Trzecia odsłona to nieco spokojniejszy początek. Nie na długo. Lewa ręka Adama torowała drogę, a prawe dochodziły do głowy Fina coraz częściej. Osłabiały go też uderzenia na dół. ”Babyface” napierał niczym walec i był bezlitosny, ale Helenius zdołał odgryźć się kilkoma mocnymi uderzeniami. Brakowało mu natomiast pracy nóg i techniki, by zmienić obraz tej batalii. Tak się przynajmniej wydawało.

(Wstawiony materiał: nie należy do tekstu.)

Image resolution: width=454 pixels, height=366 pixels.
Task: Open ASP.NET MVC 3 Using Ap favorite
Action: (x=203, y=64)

Niestety… Niespodziewanie na początku czwartej odsłony Adam został czysto trafiony bardzo mocnymi ciosami prawą ręką. Był poważnie zraniony, choć sędzia uznał przez moment, że ”Babyface” się poślizgnął. Fin zachował zimną krew, rzucił Polaka na deski, a gdy ten wstał, zasypał go uderzeniami i sędzia przerwał pojedynek. Szok na Brooklynie stał się faktem, polscy kibice zamarli w milczeniu, a smutny Kownacki ruszył od razu do szatni, pozostawiając na placu boju wciąż jakby ”chłodnego” zwycięzcę, na twarzy którego pojawił się jednak w końcu dumny uśmiech.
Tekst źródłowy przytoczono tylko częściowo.